Clinicians' intention to assess distressing voices in young people was moderately high, with attitudes, subjective norms and perceived behavioral control explaining a large part of its variance. Specifically in youth mental health services, promoting a working culture that encourages opening and engaging in discussions about voice-hearing between clinicians, and with young people, and introducing supportive assessment and psychoeducation material about voice-hearing could encourage conversations about voices.
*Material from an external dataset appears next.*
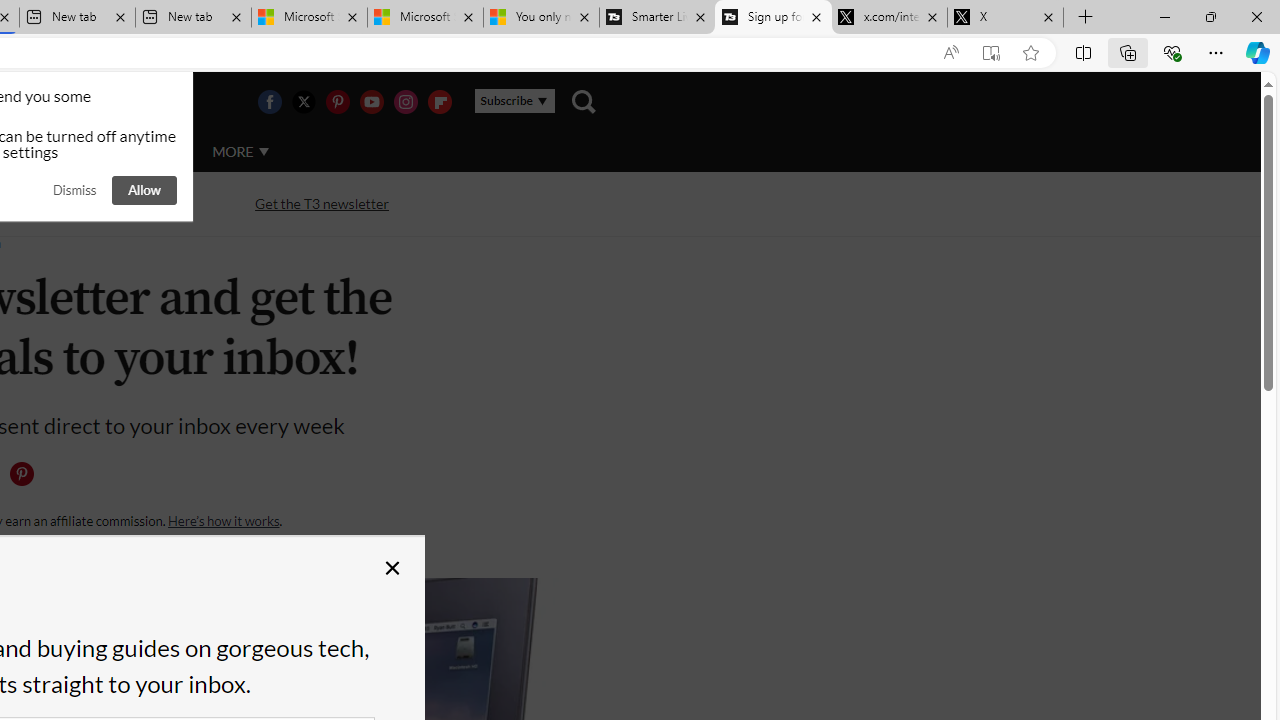 This screenshot has width=1280, height=720. What do you see at coordinates (322, 202) in the screenshot?
I see `Get the T3 newsletter` at bounding box center [322, 202].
由于听到令人痛苦声音的年轻人普遍存在心理病理学上的易感性,研究强调临床医生评估青少年这种经历的重要性。尽管如此,关于该主题的文献有限,主要来自针对成人健康服务临床医生的研究,且主要报告称临床医生对系统评估幻听缺乏信心,并怀疑这样做的适当性。我们应用计划行为理论,确定了临床医生的工作态度、感知行为控制和感知主观规范,作为他们评估青少年幻听意图的假定预测因素。
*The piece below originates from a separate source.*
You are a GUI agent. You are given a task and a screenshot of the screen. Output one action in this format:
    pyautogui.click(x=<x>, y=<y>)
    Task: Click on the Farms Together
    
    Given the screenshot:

来自英国成人心理健康服务机构的996名临床医生、467名儿童和青少年心理健康(CAMHS)及精神病早期干预(EIP)服务机构的临床医生以及318名初级保健临床医生完成了一项在线调查。该调查收集了关于与幻听患者合作的态度、污名化信念以及对与幻听相关实践(筛查、讨论和提供有关幻听的心理教育材料)的自我感知信心的数据。将青少年心理健康临床医生的回答与成人心理健康和初级保健环境中的专业人员进行了比较。本研究还旨在确定青少年心理健康临床医生对评估青少年痛苦声音的看法,以及这些看法如何预测评估意图。
与其他临床医生相比,EIP临床医生报告对与年轻幻听者合作持最积极的工作态度,在幻听实践中自我效能最高,且污名化程度相似。工作态度、感知行为控制和主观规范在很大程度上解释了对所有服务组临床医生评估幻听意图的影响。在CAMHS和EIP服务中,与评估幻听有用性相关的特定信念,以及来自专业心理健康专业人员对评估实践的感知社会压力预测了临床医生的意图。
临床医生评估年轻人痛苦声音的意图中等偏高,态度、主观规范和感知行为控制在很大程度上解释了其差异。特别是在青少年心理健康服务中,促进一种工作文化,鼓励临床医生之间以及与年轻人就幻听展开开放和参与性的讨论,并引入有关幻听的支持性评估和心理教育材料,可能会鼓励关于幻听的对话。